With the industry facing staffing shortages, Neil Rankin asks what we're doing to make our businesses a desirable place to work.
Sometimes I believe that the greatest enemy the restaurant industry has is itself. I'm hearing groans about staff and skill shortages, which are being blamed on Brexit and the pandemic. While I mostly agree the effect both have had, I'm also seeing a performance I've seen played over and over by the same people, and it's getting really boring to watch.
The restaurant industry is not one to drop to its knees at the first sign of danger. It's an industry that prides itself on overcoming adversity and pushing on regardless of what is ahead. And that's great, but much of it is still so wrong.
Why chefs and front of house don't want to work any more isn't the question. Why should they? Seriously, what do we have for them? Good pay? Not really. Good hours? Definitely not. Good benefits? Not ever. Job satisfaction? Respect? Most of the time it's the opposite.

Entries provided →

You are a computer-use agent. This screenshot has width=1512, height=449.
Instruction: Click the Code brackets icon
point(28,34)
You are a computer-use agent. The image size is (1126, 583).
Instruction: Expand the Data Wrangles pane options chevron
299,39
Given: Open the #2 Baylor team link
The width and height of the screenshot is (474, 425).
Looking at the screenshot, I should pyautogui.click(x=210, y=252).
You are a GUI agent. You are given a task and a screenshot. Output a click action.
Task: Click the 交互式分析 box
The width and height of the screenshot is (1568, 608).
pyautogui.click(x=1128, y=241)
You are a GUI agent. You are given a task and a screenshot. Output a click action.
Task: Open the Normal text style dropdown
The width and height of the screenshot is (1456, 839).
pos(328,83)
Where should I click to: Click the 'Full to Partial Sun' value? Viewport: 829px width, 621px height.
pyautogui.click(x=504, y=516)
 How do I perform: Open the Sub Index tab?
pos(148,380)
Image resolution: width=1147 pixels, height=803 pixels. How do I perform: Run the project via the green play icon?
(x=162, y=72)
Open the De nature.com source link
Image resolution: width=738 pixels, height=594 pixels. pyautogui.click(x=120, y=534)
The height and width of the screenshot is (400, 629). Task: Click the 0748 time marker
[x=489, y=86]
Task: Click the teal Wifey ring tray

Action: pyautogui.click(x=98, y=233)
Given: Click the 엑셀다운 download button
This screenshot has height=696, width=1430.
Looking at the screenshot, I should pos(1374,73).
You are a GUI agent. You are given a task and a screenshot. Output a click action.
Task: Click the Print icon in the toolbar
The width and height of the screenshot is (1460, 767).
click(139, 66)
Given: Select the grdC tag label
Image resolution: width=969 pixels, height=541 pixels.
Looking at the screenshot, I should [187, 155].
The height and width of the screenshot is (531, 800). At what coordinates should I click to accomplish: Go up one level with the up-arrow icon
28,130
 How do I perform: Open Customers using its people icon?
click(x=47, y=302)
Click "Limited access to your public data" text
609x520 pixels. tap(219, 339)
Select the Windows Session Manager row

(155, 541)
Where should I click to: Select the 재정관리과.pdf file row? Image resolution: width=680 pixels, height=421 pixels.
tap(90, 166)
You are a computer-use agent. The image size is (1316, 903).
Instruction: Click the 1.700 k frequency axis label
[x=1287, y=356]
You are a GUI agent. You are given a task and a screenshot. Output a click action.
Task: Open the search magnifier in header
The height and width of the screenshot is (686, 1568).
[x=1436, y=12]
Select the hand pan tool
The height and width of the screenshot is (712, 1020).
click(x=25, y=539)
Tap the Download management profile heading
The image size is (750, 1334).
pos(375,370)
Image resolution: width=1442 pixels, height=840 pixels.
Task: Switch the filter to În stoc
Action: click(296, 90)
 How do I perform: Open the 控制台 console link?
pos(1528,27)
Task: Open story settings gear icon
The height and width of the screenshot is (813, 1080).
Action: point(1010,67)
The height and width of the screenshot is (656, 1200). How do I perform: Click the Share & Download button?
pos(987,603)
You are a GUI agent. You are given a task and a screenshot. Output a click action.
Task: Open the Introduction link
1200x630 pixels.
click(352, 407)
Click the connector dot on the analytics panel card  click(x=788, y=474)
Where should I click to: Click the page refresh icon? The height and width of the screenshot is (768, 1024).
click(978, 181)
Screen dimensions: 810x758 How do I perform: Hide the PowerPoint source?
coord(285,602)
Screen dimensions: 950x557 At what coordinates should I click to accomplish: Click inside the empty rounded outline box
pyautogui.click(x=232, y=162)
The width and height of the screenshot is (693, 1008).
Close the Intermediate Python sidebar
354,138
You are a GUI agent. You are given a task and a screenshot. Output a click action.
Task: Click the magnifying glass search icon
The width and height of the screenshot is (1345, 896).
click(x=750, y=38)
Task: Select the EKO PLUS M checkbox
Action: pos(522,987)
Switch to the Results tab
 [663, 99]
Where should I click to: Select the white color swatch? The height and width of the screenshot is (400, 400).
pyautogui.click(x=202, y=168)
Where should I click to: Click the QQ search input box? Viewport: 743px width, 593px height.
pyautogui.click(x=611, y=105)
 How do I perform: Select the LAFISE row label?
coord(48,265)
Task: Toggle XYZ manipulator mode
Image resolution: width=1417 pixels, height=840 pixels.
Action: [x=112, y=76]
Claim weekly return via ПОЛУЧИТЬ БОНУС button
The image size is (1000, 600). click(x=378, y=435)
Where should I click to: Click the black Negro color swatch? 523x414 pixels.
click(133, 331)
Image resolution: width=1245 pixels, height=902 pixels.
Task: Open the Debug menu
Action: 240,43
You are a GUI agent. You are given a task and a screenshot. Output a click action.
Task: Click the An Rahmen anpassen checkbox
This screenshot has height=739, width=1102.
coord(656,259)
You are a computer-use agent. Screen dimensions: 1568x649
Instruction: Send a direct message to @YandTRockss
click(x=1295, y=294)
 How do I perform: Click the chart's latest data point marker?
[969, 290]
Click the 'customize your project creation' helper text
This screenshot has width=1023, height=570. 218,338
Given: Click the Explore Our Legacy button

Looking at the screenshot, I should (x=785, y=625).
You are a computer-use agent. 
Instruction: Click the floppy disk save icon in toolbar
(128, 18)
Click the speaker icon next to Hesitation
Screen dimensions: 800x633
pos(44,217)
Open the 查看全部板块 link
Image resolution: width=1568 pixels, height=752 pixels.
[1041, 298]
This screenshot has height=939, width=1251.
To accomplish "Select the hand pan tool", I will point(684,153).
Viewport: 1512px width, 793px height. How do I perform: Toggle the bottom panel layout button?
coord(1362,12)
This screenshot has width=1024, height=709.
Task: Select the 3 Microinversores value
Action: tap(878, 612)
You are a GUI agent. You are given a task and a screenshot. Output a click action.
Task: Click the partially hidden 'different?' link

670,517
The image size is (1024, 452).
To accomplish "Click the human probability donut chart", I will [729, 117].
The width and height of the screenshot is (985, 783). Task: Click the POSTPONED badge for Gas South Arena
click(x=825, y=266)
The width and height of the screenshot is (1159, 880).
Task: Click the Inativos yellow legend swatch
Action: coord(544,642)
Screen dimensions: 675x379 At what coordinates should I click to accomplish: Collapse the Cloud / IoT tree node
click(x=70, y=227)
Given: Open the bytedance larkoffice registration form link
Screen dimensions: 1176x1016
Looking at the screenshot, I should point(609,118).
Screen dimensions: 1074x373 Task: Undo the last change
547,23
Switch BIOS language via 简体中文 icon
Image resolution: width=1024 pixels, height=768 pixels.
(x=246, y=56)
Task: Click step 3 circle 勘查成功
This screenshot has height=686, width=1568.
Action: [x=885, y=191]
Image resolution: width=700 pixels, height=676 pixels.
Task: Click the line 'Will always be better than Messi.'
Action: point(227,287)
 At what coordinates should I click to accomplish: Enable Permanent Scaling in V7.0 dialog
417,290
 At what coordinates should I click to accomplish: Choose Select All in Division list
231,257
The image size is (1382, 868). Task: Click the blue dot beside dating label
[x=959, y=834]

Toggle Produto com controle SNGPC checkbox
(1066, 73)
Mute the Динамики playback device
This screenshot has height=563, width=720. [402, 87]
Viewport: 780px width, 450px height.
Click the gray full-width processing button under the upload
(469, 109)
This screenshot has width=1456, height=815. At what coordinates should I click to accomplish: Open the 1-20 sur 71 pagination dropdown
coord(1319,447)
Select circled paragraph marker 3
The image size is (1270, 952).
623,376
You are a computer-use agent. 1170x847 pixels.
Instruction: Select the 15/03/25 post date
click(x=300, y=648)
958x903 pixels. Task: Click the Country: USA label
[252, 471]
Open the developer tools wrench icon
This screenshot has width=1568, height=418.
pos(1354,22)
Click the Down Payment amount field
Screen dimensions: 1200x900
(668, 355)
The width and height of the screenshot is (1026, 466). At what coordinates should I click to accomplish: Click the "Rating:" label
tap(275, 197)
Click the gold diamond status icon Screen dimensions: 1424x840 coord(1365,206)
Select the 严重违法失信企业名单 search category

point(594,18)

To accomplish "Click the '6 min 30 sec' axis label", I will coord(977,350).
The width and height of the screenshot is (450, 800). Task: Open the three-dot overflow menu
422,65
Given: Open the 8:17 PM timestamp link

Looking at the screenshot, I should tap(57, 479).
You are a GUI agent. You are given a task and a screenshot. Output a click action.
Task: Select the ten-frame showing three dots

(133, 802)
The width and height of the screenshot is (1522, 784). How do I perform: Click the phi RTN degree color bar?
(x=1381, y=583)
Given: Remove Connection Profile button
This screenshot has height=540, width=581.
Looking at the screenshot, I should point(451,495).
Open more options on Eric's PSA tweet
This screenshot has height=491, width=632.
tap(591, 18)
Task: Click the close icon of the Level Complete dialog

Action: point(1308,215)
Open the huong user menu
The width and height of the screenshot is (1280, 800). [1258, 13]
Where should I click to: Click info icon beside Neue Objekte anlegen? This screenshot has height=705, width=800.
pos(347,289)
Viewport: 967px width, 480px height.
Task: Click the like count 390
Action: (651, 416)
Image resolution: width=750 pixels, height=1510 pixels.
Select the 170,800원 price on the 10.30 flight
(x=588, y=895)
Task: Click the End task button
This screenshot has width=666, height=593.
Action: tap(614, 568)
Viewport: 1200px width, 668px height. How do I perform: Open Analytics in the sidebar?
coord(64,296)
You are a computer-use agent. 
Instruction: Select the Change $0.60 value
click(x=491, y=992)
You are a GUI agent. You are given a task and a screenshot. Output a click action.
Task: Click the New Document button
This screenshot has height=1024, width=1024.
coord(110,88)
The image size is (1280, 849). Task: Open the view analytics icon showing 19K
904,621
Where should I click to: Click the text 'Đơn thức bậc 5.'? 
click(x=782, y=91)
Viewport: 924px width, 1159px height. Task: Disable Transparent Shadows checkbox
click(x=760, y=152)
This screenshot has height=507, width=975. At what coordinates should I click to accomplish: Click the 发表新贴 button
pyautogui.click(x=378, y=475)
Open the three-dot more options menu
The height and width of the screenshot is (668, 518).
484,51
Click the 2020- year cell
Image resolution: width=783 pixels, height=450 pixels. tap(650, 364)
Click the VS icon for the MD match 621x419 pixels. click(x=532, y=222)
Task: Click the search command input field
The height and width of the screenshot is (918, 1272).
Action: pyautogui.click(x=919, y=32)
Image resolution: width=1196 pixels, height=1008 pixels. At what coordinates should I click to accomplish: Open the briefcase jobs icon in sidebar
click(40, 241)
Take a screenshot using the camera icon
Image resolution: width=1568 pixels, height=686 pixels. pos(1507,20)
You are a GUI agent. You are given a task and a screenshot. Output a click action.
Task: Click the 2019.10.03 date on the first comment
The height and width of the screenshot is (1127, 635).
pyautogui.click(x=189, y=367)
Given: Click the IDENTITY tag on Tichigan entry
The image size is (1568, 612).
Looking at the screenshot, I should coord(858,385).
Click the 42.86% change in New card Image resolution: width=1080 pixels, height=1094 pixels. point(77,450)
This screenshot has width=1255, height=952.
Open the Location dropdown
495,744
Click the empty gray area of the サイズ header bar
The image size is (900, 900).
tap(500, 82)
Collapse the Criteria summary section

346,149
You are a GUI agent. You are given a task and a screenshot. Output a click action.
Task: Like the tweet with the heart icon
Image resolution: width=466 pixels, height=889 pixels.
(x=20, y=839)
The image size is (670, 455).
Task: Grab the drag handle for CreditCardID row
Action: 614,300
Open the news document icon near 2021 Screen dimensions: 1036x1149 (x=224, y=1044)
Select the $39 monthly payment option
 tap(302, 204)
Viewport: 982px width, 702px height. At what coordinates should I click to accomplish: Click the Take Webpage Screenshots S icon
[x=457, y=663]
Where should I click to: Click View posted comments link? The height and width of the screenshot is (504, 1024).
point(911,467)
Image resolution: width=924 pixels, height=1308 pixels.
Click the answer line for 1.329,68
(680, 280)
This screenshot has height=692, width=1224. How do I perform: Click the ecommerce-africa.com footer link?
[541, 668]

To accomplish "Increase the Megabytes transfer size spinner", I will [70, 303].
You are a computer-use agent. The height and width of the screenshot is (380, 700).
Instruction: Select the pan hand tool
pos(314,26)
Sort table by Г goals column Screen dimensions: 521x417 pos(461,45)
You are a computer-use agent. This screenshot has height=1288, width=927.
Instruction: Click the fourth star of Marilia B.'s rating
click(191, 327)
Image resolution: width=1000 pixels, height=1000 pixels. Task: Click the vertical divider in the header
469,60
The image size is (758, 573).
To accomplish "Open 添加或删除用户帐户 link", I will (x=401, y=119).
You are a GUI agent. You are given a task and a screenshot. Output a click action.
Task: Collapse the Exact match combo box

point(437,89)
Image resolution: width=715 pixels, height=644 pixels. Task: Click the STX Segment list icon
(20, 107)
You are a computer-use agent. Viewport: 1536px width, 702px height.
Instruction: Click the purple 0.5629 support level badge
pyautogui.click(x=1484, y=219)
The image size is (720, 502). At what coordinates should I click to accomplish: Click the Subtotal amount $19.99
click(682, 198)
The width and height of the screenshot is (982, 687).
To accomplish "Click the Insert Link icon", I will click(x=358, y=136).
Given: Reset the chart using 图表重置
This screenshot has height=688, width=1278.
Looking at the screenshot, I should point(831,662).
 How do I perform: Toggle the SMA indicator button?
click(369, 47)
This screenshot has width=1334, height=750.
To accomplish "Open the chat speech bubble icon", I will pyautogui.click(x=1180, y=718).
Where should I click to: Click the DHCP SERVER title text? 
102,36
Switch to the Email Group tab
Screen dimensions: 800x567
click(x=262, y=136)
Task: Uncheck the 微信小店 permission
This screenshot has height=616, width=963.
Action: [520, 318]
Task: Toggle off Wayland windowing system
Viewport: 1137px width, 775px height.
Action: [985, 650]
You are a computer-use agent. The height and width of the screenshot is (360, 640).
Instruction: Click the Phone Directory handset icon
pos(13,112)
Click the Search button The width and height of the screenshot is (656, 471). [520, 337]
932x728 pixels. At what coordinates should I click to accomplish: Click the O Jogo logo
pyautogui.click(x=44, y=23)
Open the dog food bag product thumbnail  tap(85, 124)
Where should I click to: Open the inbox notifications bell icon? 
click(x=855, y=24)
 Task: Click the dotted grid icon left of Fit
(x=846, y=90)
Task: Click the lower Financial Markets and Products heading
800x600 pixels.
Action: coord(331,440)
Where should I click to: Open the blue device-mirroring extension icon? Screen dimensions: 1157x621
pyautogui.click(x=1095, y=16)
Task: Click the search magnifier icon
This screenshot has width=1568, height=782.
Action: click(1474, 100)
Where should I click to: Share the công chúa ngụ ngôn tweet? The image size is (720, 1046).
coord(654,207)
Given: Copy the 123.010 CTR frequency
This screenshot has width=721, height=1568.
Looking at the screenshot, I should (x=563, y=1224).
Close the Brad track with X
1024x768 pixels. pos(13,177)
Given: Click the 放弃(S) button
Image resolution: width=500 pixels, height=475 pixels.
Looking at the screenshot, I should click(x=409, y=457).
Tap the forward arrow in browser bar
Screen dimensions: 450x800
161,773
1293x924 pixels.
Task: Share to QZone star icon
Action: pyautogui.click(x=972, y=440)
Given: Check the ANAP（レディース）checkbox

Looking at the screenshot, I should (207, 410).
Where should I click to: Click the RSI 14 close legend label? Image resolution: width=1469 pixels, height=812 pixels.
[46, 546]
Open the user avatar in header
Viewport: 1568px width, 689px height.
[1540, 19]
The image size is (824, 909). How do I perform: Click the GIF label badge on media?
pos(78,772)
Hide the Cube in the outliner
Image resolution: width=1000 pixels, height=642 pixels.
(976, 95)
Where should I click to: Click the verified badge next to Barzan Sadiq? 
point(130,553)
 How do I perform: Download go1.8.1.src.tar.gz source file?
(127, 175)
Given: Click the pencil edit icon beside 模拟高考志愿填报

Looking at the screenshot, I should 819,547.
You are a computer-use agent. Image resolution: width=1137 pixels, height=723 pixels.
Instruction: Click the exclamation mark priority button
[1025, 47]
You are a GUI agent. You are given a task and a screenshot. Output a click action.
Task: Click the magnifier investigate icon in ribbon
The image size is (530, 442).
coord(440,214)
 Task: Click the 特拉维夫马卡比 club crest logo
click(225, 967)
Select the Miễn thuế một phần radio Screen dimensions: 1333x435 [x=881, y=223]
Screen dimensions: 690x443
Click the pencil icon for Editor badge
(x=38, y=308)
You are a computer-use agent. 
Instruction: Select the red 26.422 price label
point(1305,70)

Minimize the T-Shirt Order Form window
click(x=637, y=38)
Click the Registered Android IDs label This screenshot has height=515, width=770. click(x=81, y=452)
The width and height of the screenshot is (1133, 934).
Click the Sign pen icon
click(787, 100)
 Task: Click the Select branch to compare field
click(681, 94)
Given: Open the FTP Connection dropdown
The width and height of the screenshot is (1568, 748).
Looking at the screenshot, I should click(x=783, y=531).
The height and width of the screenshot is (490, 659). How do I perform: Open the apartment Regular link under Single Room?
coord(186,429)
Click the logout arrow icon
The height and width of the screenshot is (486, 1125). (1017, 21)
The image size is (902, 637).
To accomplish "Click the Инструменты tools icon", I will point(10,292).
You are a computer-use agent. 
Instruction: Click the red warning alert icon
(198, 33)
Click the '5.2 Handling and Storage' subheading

What is expected →
From the article on restaurant staffing shortages above, set down word for word the passage that begins at the words "Sometimes I believe" and stops after "boring to watch.".

Exercise solution →
Sometimes I believe that the greatest enemy the restaurant industry has is itself. I'm hearing groans about staff and skill shortages, which are being blamed on Brexit and the pandemic. While I mostly agree the effect both have had, I'm also seeing a performance I've seen played over and over by the same people, and it's getting really boring to watch.